Barbados PM wants 50,000 residents to be vaccinated within the next five weeks
Barbados Prime Minister Mia Mottley wants at least 10,000 people to be vaccinated against COVID-19 every week for the next five weeks, which she said would determine when curfews and other restrictions would be eased and eventually lifted.
Addressing the nation on Saturday, Mottley said if vaccinations pick up to the level she wants, Barbados would be much closer to herd immunity.
Currently, just under 6,500 persons are being vaccinated in Barbados weekly. While saying she was happy to see an increasing number of people coming forward to be vaccinated, she urged more Barbadians to get inoculated.
“We are trending in the right direction, but the overall rate does need still some pumping up; it is still a little bit too low,” Prime Minister Mottley said.
“Let us agree to aim to get as close to 10,000 persons per week being vaccinated…. If we can do that, and we can maintain that each week for the next five weeks, then we will have the majority of those persons fully vaccinated before the end of November, before Independence Day [November 30] and Christmas, such that we may as a country, consider then the options of significant review and removal of restrictions that we have in place…. There will then be a clear and justifiable cause for the Government to take to the doctors and the public health specialists, that will allow us to gradually remove the restrictions.”
Barbados is currently under a 9 p.m. to 5 a.m. curfew Mondays to Saturdays and a 6 p.m. to 5 a.m. curfew on Sundays.
The Prime Minister stressed, however, that with any removal of restrictions, members of the public would still have to wear masks, sanitize and engage in physical distancing.
Noting that the six people who have died from COVID-19 this past week were unvaccinated, Mottley pleaded: “Help us by protecting yourselves, by taking the vaccinations.”

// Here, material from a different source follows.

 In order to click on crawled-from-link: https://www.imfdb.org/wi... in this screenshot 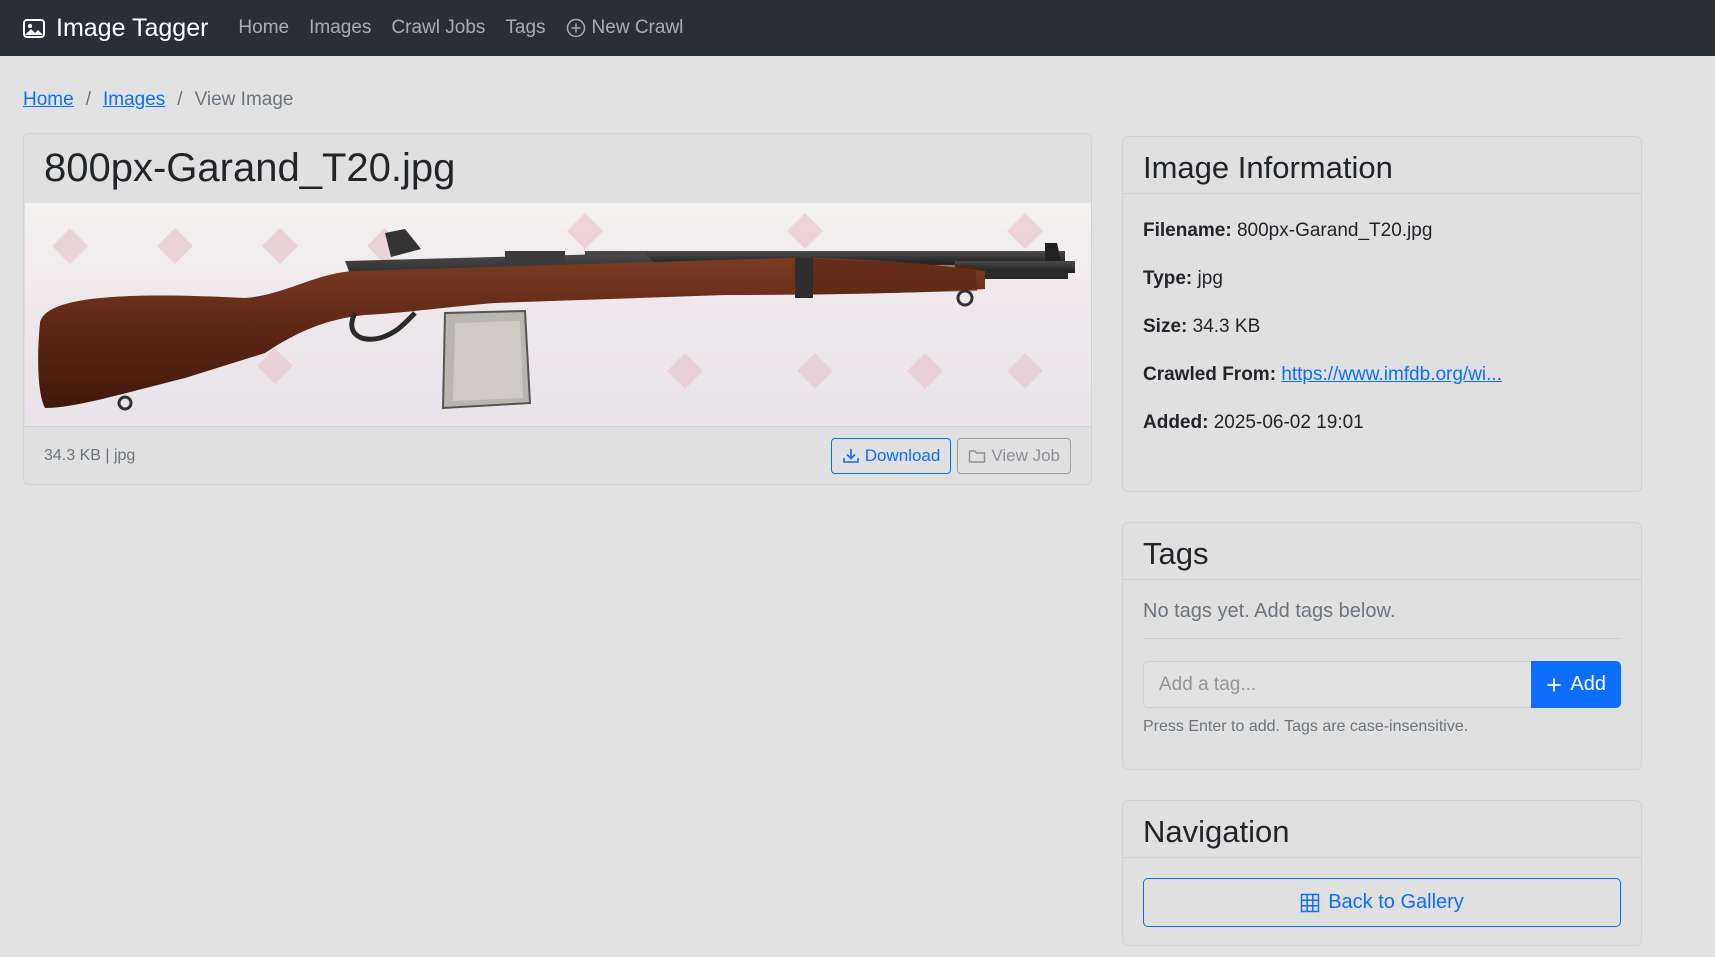, I will do `click(1392, 374)`.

“There is a small percentage… of seven percent, who are likely to have the breakthrough cases among the vaccinated people, but if we catch them early as well we can ensure that none of them go the way of the others who regrettably have gone to the great beyond,” she added, reiterating her view that the COVID-19 pandemic is a pandemic of the unvaccinated.
Health authorities recently started a mobile vaccination drive and the Prime Minister said that has been reaping success.

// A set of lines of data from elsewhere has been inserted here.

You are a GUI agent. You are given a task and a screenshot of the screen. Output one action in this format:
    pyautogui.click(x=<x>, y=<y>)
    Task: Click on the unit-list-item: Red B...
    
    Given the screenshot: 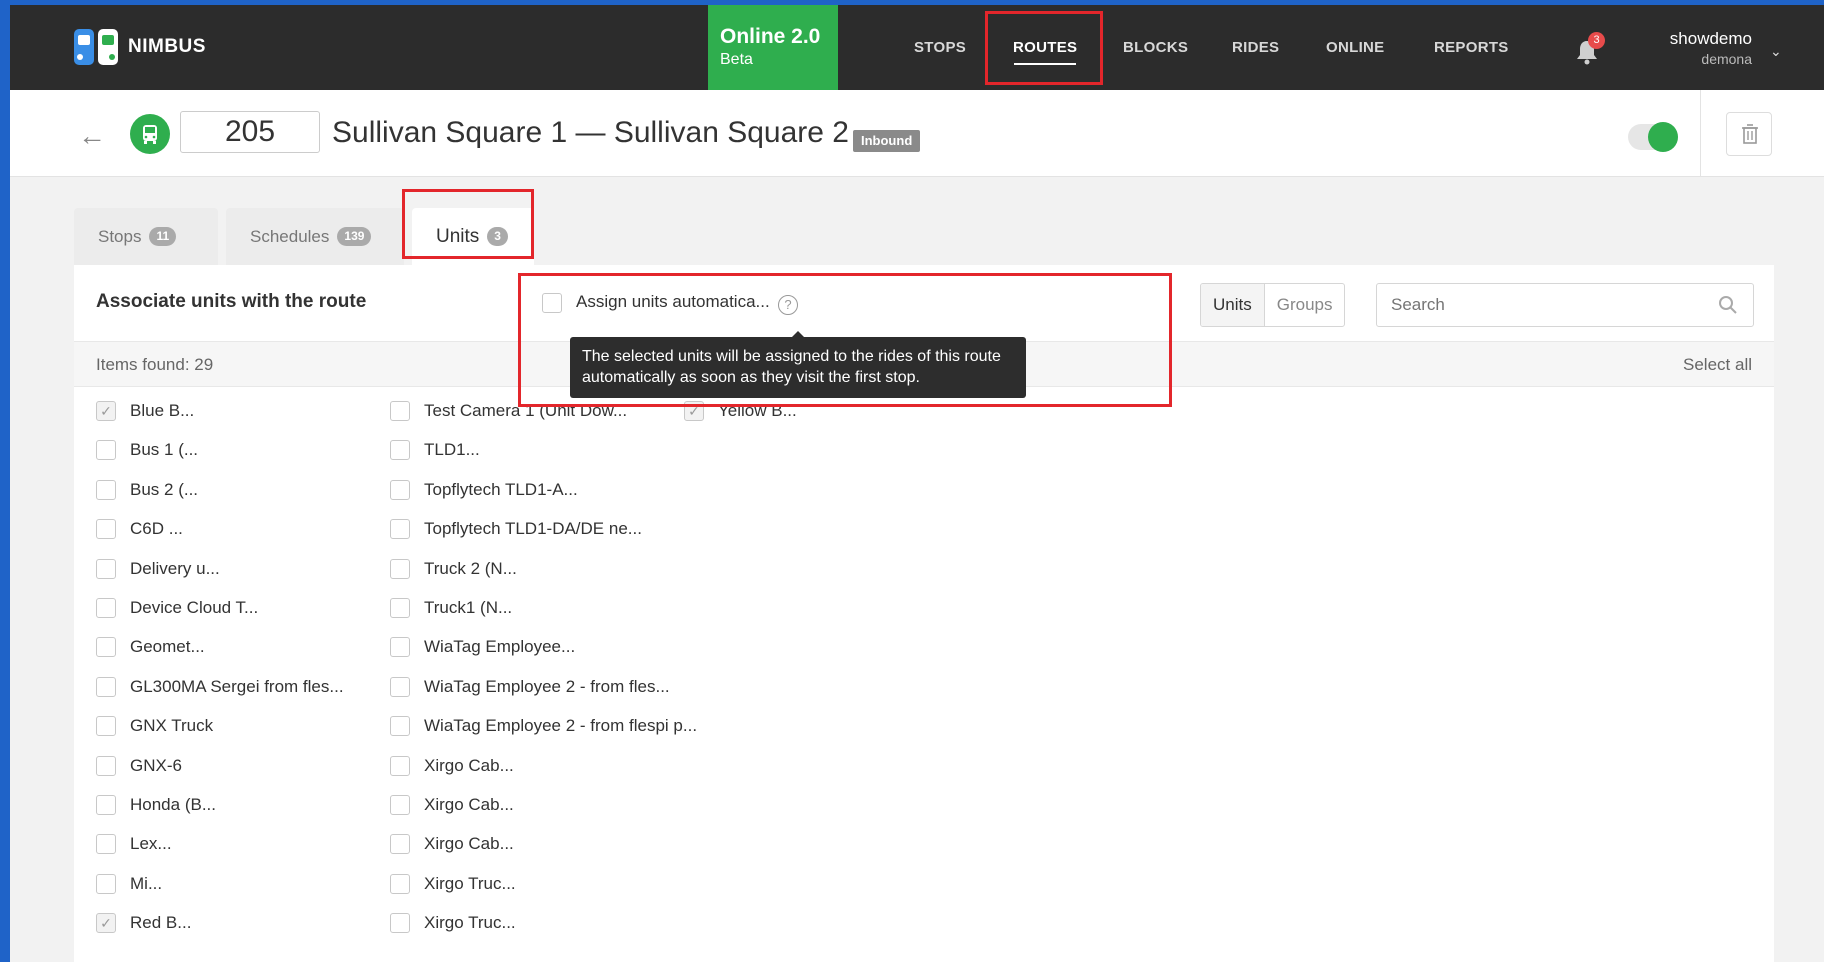 What is the action you would take?
    pyautogui.click(x=144, y=924)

She noted that the pop-up vaccination sites in the community had made a “clear and visible difference” and that discussions were held earlier this week about increasing the number of locations.
Mottley further disclosed that some private sector entities had asked if their premises could be used for some of the community pop-ups and those discussions were ongoing.
Training for private medical doctors who will be administering COVID-19 vaccines began Sunday.
Prime Minister Mottley also told the nation that she wanted to get and distribute oximeters to many households across the country, so persons could test the proportion of oxygenated haemoglobin in their blood, so they would present to health officials earlier for diagnosis and treatment.
So far, about 125,000 people have received at least their first jab of one of the three vaccines available – AstraZeneca, Pfizer, and Sinopharm.